$26,400 USD | Sold
| Hershey, Pennsylvania
100 bhp, 239 cu. in. L-head V-8 engine, three-speed manual transmission, solid front and live rear axles with longitudinal semi-elliptic leaf springs, and four-wheel hydraulic drum brakes. Wheelbase: 114"
- An early example; only available to government contractors when new
- Complete body-off-frame restoration
- “Flathead” V-8 power, 12-volt conversion, excellent condition overall
Ford Motor Company made a dramatic stylistic move in the commercial vehicle market at the beginning of the 1942-model year. While Ford’s fiercest competitors, Chevrolet and Dodge, were slow to adopt integrated fenders and headlights, Ford did so in a single sweep. The new truck cab design had full-width fenders, with lights embedded in the “catwalk” area between the fenders and radiator grille. The grille itself was a smooth “waterfall” design, painted a contrasting color.
More advancements were found under the revised bodywork. All Ford trucks had now abandoned the long-running transverse leaf-spring suspension and torque-tube drive, changing to the more conventional longitudinal leaf springs and an open driveshaft.
Ford was the first of America’s automakers to resume production at the end of World War II. While its passenger-car assembly lines started on July 3, 1945, truck production was already in high gear, but during this time, only government contractors were allowed to purchase new trucks. Pickup assembly commenced in February 1945, and in order to meet the pent-up demand, Ford’s 1942-style trucks continued essentially unchanged until the debut of the all-new F-series truck line in January 1948.
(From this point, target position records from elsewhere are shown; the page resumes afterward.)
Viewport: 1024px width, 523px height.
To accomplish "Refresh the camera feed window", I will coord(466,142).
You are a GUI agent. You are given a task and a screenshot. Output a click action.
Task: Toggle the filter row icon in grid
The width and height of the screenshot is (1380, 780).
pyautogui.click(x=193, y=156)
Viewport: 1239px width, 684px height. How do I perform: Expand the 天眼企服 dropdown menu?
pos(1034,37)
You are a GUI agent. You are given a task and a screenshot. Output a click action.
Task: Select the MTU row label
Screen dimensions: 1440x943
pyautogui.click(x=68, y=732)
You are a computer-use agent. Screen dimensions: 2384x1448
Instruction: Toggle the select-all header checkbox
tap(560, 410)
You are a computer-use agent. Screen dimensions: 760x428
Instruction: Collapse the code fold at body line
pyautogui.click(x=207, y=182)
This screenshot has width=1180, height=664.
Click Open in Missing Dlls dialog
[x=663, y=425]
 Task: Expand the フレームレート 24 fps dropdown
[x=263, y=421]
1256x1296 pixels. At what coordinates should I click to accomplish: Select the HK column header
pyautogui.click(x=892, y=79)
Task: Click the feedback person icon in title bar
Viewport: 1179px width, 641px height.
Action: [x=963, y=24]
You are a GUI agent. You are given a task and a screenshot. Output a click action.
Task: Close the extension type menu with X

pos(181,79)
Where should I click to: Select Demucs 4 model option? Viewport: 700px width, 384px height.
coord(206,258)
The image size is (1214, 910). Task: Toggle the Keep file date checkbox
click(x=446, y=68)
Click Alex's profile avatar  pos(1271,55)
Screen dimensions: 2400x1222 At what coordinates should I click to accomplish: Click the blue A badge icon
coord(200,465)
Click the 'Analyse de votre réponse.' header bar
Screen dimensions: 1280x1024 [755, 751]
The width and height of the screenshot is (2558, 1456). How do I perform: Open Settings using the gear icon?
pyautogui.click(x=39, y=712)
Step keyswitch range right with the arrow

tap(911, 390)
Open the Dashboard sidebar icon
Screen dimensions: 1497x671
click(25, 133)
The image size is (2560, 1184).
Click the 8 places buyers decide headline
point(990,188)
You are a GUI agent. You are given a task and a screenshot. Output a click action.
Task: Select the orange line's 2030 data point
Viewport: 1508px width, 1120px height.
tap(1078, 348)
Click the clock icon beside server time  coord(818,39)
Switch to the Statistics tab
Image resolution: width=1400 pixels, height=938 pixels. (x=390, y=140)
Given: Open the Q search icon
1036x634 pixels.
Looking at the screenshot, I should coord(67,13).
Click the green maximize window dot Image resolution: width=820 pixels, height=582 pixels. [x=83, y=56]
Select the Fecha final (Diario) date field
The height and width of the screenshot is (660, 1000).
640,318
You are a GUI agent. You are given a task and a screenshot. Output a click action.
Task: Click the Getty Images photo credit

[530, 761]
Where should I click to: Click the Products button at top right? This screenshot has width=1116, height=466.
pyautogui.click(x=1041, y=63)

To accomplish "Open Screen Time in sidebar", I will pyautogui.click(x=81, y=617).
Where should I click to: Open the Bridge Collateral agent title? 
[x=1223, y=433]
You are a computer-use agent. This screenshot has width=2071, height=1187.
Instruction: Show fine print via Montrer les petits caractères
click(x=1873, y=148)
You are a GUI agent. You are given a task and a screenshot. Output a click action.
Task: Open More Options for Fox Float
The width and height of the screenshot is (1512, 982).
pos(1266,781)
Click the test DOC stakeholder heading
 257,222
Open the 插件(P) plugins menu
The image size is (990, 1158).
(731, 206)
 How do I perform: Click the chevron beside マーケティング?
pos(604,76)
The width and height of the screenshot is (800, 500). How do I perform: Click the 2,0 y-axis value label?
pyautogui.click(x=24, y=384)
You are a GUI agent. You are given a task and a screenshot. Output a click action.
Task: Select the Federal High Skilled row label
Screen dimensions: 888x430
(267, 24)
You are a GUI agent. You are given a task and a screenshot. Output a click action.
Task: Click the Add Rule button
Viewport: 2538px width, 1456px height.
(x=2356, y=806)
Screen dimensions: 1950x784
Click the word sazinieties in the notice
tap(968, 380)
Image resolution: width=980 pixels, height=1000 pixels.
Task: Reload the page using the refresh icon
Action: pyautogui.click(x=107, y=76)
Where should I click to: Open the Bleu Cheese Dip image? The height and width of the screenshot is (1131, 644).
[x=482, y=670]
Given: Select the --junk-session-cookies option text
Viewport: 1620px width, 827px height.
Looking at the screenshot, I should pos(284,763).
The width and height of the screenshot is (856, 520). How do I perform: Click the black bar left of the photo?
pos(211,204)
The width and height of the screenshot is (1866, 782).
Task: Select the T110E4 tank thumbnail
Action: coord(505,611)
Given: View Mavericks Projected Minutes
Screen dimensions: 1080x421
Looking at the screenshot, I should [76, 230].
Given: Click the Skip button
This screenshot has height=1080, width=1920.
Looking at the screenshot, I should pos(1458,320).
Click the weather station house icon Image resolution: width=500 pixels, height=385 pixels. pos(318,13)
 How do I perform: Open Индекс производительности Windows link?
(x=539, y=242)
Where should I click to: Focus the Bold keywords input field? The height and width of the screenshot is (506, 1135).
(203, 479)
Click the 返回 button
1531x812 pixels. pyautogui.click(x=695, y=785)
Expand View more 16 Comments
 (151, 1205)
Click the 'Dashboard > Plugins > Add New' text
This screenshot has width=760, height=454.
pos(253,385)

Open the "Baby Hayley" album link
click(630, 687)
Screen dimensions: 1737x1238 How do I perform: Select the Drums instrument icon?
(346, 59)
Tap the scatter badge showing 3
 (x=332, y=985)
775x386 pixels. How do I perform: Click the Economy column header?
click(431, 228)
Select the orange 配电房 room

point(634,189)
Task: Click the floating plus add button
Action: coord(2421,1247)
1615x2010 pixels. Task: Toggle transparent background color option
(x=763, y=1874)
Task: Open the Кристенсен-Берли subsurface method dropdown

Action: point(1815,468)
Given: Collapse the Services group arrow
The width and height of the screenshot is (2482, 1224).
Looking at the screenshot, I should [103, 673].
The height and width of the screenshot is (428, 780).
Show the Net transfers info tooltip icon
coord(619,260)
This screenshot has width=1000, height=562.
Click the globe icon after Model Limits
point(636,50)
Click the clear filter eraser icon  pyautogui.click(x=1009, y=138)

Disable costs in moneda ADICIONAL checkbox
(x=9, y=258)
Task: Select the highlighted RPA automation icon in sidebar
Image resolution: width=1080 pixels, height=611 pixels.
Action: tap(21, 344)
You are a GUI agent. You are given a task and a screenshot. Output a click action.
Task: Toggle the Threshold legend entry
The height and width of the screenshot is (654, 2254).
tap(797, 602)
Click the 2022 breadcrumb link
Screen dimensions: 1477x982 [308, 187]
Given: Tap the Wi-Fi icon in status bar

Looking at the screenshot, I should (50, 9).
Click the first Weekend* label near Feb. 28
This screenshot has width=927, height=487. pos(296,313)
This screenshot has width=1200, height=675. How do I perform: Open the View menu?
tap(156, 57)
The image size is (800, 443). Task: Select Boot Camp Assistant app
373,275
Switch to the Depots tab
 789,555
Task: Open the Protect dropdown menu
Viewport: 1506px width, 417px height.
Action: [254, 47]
This 1945 Ford truck was acquired by the current owner from a private collection in the spring of 2009. A Pennsylvania-based pharmaceutical company that was a wartime contractor to the US Government reportedly purchased it new. It remained within single-family ownership from then until the late 1990s, and in 2001 it received a complete, body-off restoration by an employee of an Orlando, Florida Ford dealer with virtually no expense spared. Reported to retain the original “Flathead” V-8 engine and three-speed manual transmission, the truck also features a wooden cargo bed and a 12-volt conversion and remains in excellent overall condition.